» **Work to complete**: Could you return each line from the one bearing "The height and" through the last line of the entries, exactly as it stands, with no pictures?

» **Extracted material**:
§ §

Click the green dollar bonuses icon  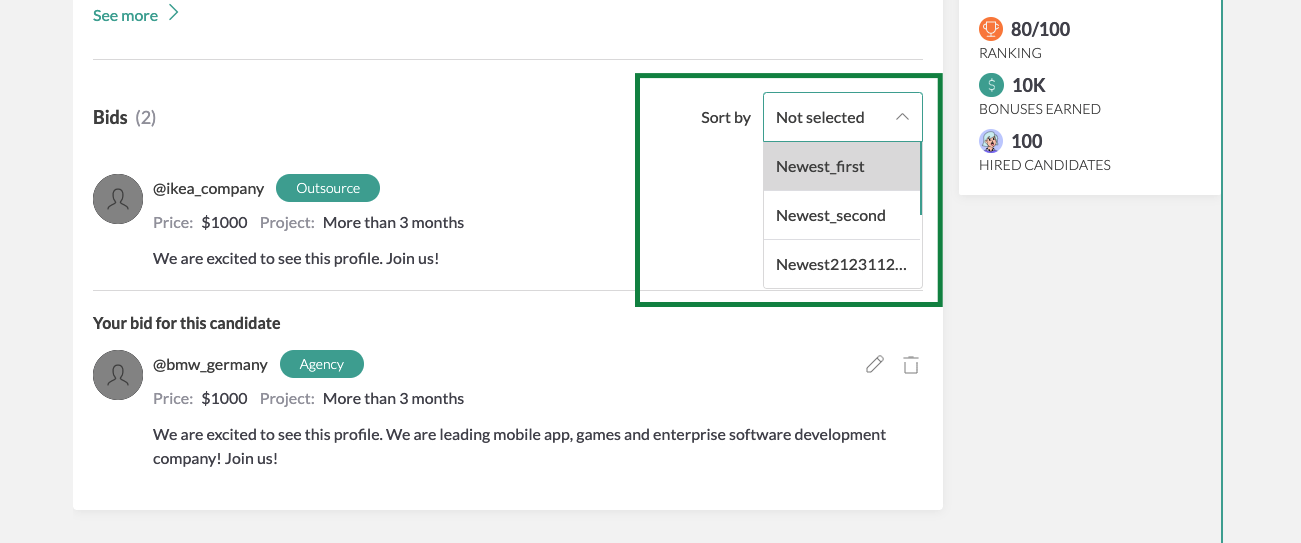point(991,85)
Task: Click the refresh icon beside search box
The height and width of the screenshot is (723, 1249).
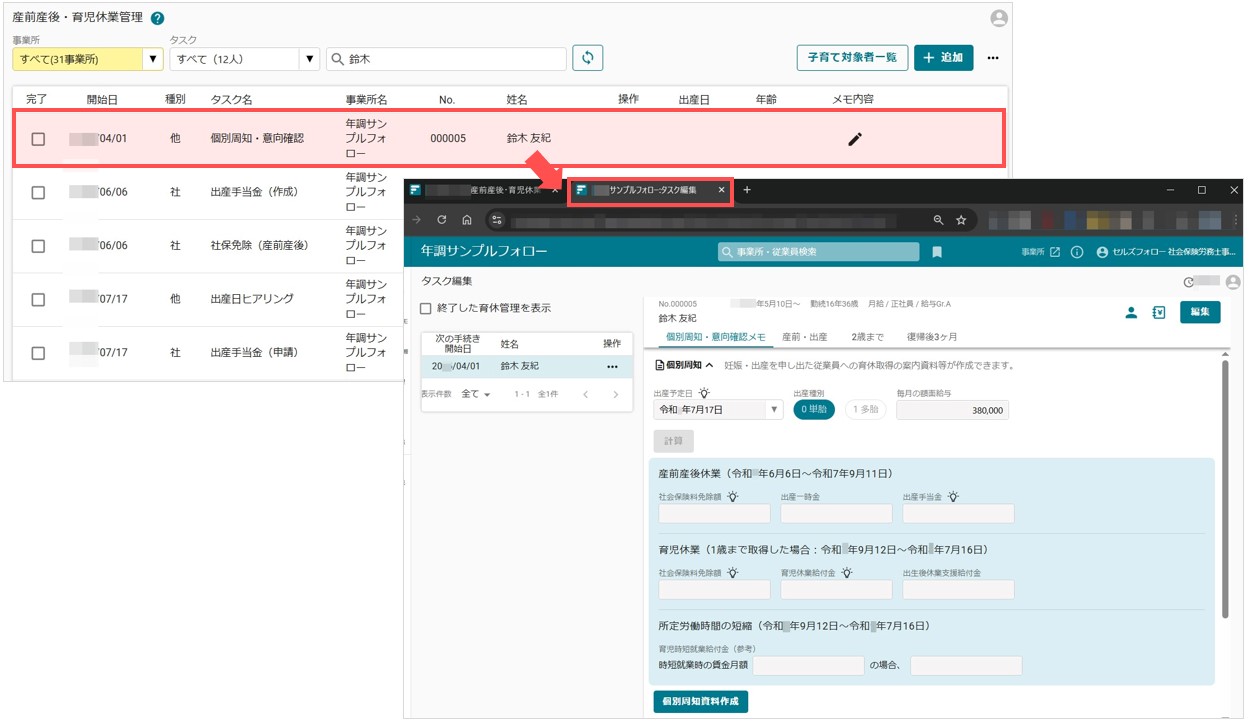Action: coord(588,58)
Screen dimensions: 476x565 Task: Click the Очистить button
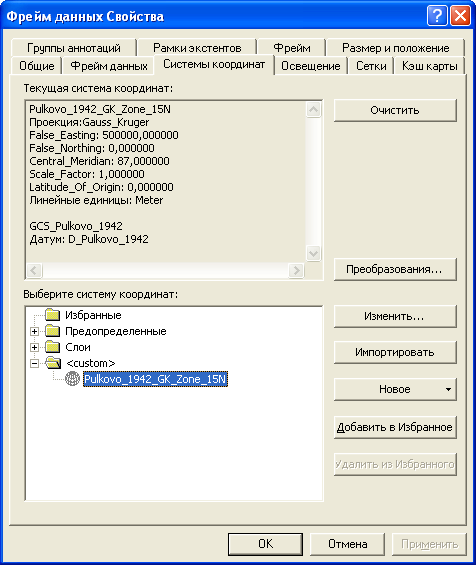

§ §

» **Problem solution**:
The height and width of the screenshot is (723, 1249).
Action: coord(588,58)
Screen dimensions: 476x565 Task: Click the Очистить button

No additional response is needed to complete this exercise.